Available data
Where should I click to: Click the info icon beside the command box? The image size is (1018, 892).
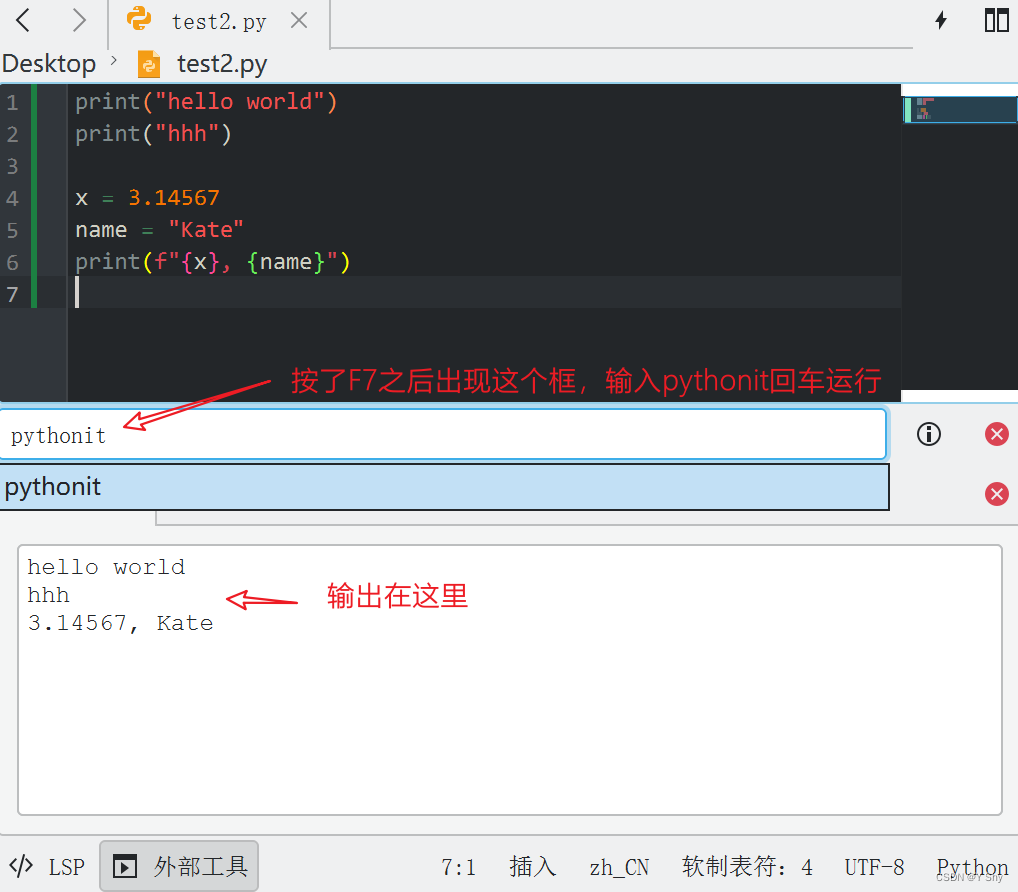click(x=928, y=434)
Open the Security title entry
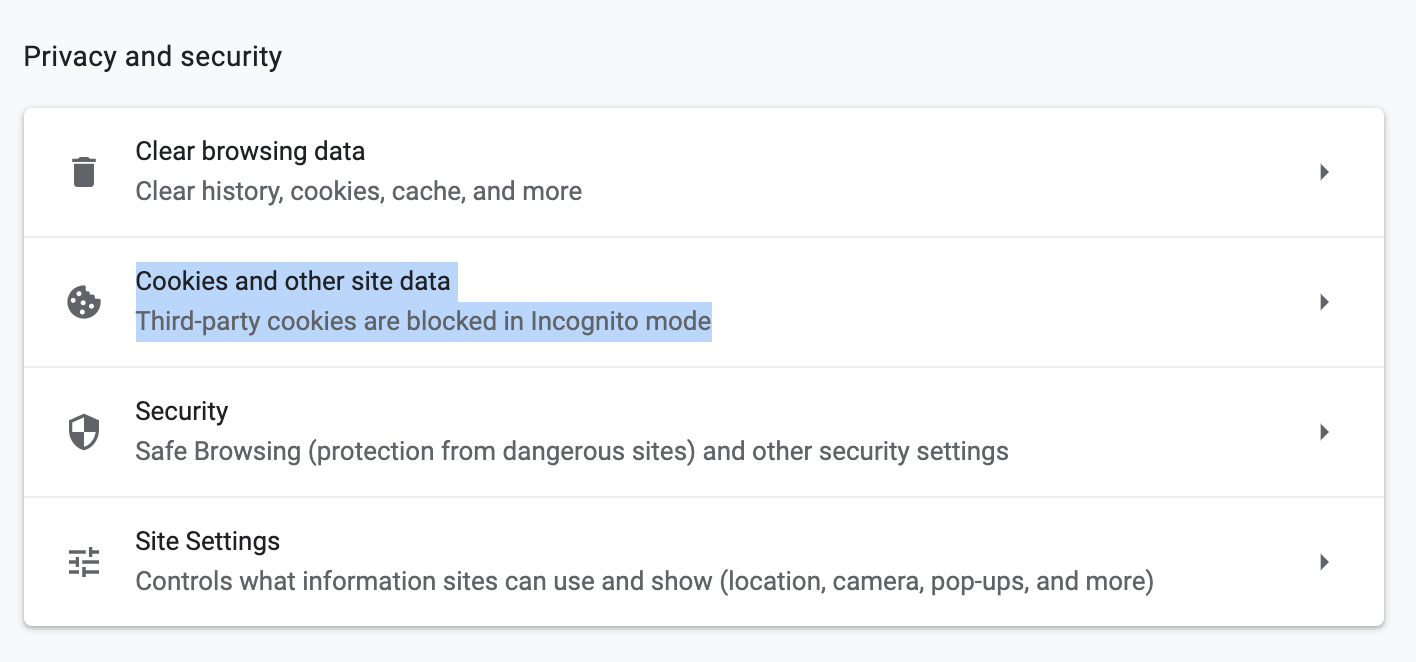This screenshot has width=1416, height=662. point(182,412)
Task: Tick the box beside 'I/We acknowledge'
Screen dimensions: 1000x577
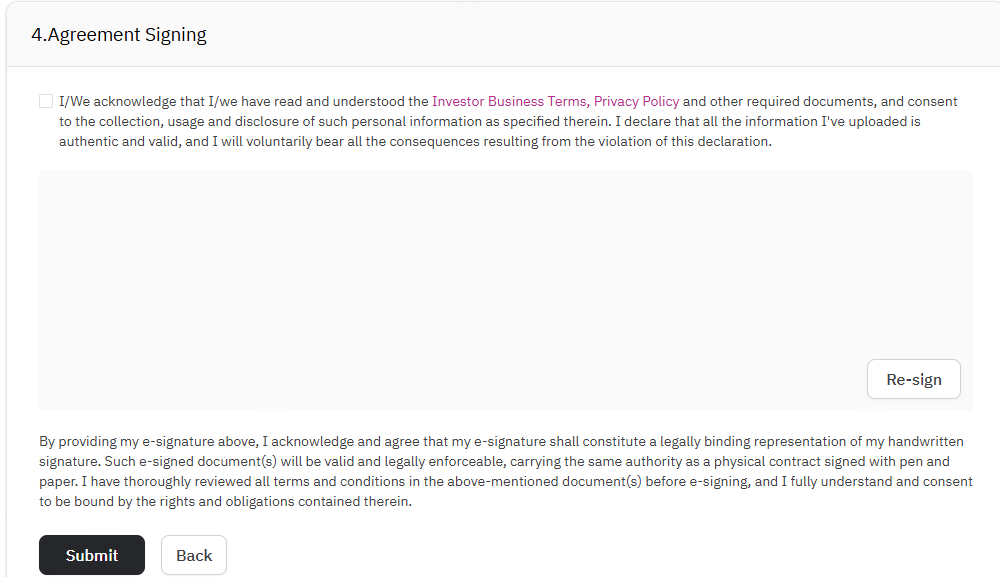Action: click(x=46, y=101)
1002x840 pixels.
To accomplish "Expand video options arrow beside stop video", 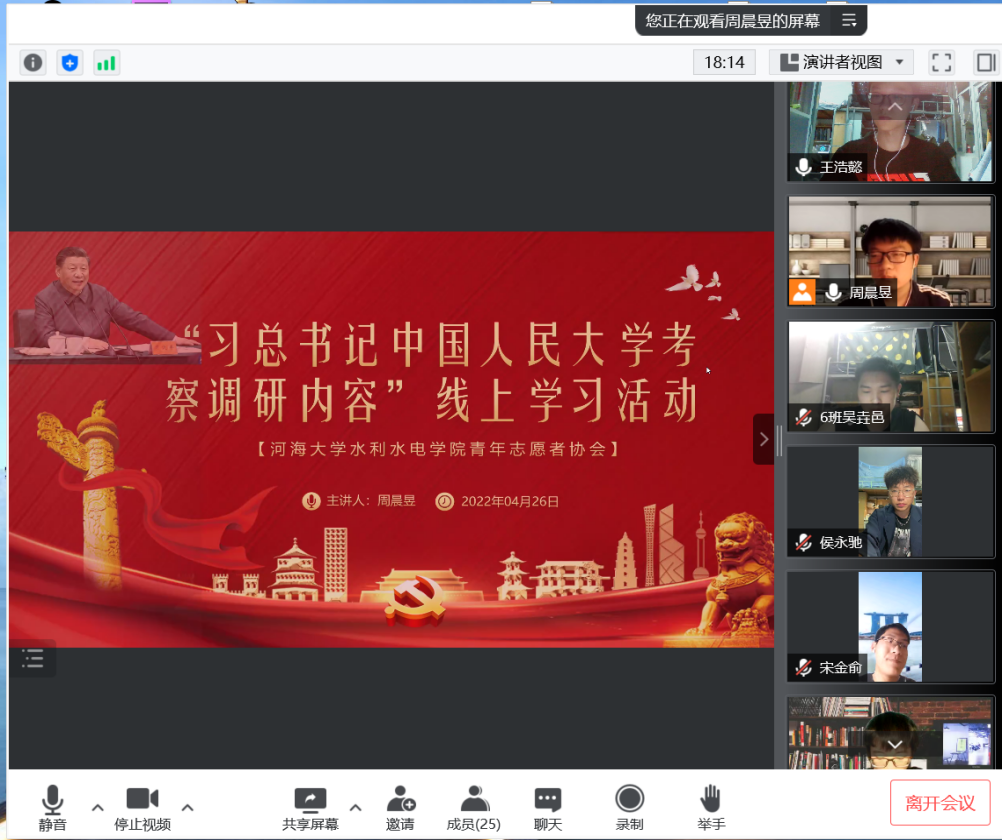I will (187, 807).
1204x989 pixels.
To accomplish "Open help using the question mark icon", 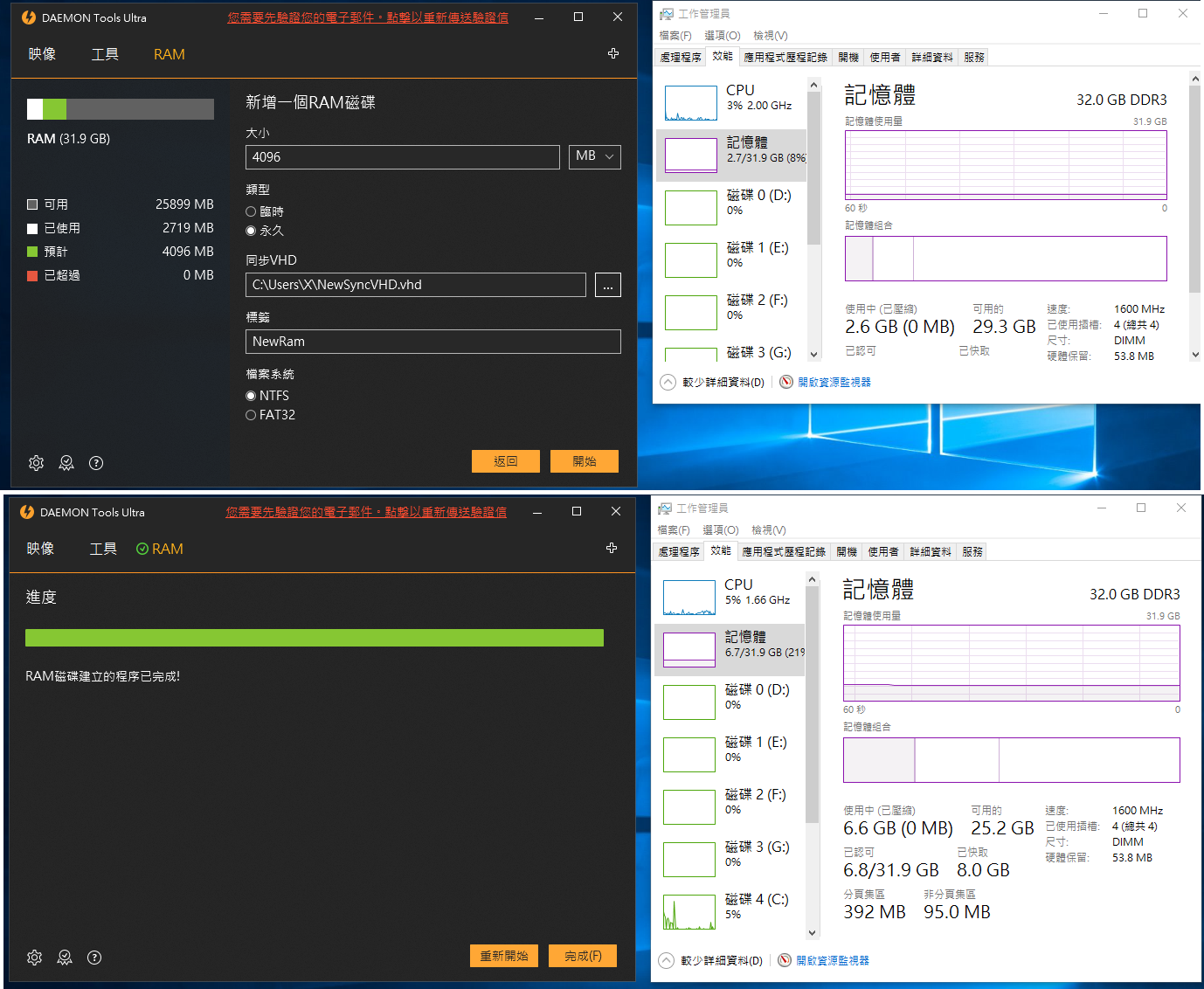I will [x=96, y=463].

Work to complete
Repeat exactly the lines from the first line of the records above through the line containing "Task: Tick the box beside 'I/We acknowledge'", leaving out the pictures.

Answer
Where should I click to: Click the info icon beside the command box? The image size is (1018, 892).
click(x=928, y=434)
Open the Security title entry
This screenshot has width=1416, height=662. point(182,412)
Task: Tick the box beside 'I/We acknowledge'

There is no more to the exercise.